Statistically speaking, a medical review panel in Louisiana only finds in favor of the patient and against the physician in only about 3-5% of the cases they review. That means that the physicians win most panels. Local physicians do not like to find against other local physicians. However, if the panel decides in favor of the patient, then the panel must determine whether the medical malpractice caused any damage to the patient.
What If The Panel Decides Against The Patient and In Favor Of The Doctor?
Most panels rule in favor of the defendant doctors. The panel opinion is committed to writing by the attorney chairman and is signed by all of the panel doctors. It is then sent to the patient or the patient's attorney. The patient then has 90 days to institute a lawsuit in State district court or the case will be barred by the statute of limitations.
What Is A Question Of Fact That Does Not Require A Decision By the Medical Review Panel?
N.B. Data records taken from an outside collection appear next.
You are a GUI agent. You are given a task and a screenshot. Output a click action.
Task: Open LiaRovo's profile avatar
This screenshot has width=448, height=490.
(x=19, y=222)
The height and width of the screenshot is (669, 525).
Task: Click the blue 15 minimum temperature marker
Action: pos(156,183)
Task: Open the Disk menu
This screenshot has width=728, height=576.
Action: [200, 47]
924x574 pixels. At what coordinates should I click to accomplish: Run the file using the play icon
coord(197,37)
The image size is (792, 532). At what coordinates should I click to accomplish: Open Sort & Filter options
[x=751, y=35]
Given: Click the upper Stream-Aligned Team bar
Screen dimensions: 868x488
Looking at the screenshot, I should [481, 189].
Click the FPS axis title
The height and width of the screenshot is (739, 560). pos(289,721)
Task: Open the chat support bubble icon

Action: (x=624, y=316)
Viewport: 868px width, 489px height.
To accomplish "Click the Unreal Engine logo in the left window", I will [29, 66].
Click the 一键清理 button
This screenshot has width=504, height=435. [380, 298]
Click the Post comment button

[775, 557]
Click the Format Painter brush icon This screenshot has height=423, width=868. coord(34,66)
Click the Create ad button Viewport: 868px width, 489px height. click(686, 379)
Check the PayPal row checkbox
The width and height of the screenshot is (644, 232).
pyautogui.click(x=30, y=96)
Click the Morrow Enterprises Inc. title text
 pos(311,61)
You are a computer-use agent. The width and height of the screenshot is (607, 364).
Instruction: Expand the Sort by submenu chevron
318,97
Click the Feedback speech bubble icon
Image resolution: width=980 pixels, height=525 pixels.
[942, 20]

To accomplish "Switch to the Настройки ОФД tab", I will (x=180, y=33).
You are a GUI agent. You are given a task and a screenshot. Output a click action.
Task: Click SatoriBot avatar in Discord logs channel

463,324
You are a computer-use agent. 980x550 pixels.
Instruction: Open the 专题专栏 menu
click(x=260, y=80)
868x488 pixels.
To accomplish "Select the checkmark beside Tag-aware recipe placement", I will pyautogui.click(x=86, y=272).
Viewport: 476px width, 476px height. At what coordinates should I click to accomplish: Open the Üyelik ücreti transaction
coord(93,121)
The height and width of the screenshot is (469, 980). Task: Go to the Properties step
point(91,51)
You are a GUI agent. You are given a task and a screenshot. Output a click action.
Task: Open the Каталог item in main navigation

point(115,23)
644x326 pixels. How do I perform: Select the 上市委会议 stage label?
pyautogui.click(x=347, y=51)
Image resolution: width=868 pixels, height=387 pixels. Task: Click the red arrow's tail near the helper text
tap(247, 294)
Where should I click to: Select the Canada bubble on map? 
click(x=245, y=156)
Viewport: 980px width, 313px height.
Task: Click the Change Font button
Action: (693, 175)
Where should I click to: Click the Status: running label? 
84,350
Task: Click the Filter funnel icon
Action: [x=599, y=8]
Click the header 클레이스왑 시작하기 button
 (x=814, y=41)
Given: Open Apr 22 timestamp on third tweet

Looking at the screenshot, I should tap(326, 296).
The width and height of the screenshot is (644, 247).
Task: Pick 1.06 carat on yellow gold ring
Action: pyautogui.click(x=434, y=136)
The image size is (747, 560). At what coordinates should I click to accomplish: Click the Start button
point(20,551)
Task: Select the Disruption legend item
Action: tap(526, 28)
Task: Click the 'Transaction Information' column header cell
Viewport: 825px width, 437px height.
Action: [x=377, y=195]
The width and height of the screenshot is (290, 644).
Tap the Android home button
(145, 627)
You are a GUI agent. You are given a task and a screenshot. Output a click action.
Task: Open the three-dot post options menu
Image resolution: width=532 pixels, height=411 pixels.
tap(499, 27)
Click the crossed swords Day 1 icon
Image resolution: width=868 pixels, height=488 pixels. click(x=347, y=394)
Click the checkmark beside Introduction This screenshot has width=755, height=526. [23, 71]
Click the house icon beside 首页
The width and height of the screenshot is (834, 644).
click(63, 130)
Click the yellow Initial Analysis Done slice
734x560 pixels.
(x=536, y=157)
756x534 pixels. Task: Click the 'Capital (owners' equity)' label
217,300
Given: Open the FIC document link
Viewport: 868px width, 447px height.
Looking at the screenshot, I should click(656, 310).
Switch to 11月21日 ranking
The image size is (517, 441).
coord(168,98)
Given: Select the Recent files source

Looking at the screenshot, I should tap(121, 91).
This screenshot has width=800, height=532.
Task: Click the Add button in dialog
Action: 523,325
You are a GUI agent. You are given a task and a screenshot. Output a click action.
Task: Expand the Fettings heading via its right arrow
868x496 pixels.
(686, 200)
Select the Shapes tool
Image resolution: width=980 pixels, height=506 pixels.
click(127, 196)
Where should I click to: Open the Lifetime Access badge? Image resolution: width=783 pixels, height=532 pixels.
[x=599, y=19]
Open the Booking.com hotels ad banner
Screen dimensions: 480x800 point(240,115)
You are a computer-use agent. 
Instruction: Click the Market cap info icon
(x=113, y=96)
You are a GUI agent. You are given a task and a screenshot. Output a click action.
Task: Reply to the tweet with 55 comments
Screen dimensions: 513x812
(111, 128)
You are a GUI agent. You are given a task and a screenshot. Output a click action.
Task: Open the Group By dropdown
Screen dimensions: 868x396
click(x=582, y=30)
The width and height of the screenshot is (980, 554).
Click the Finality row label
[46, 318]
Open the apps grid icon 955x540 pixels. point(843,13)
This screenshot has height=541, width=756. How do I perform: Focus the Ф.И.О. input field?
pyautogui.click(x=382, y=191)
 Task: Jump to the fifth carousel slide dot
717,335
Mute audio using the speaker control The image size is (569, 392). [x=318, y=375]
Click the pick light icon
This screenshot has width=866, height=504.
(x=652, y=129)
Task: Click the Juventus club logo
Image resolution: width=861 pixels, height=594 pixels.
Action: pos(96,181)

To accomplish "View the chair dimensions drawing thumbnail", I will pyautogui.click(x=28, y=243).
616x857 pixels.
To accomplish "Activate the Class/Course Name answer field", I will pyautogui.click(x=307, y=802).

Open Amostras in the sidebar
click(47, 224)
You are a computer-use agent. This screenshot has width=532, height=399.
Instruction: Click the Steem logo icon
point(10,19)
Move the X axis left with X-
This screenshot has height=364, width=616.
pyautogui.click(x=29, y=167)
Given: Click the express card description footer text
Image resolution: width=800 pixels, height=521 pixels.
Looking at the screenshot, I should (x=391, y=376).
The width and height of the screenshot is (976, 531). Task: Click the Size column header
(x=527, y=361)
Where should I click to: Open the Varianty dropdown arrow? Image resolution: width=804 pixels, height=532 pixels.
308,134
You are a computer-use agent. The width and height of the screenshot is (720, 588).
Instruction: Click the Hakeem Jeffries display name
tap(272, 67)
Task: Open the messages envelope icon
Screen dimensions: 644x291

If the evidence presented to the medical review panel presents conflicting facts - - i.e. like the doctor claims he examined the patient and the patient claims that the doctor did not examine her ,AND the records or other documentary evidence does not say whether the examination took place, the panel may decide that a question of fact exists which does not require their medical expertise to decide. In other words, a jury or judge will have to decide which party to believe. It does not require medical expertise to determine who to believe if both parties make conflicting assertions of fact. Generally, if the panel decides in this fashion, the answer to the fact question will determine if there is malpractice. For instance, if the doctor did not do the exam he committed malpractice. If he did the exam, he did not commit malpractice.
Regardless Of The Panel Decision, A Lawsuit Must Be Instituted Within 90 Days
Whether the medical review panel determined that there was malpractice or not, a lawsuit must be instituted in a State district court within 90 days from receipt of the panel opinion or the case will be barred by the statute of limitations. Once that suit is filed, the patient will have the burden of proving with expert testimony that medical malpractice occurred. The opinion of the medical review panel shall be admitted into evidence at any trial of the matter.
The Medical Review Panel and Trial
The written opinion of the medical review panel as well as the testimony of the physians sitting on the medical review panel are admissible at any trial of the case. The party who wins the medical review panel will generally call the panel members as witnesses at trial. The losing party must obtain the expert opinion of an outside physician expert to provide testimony for their case.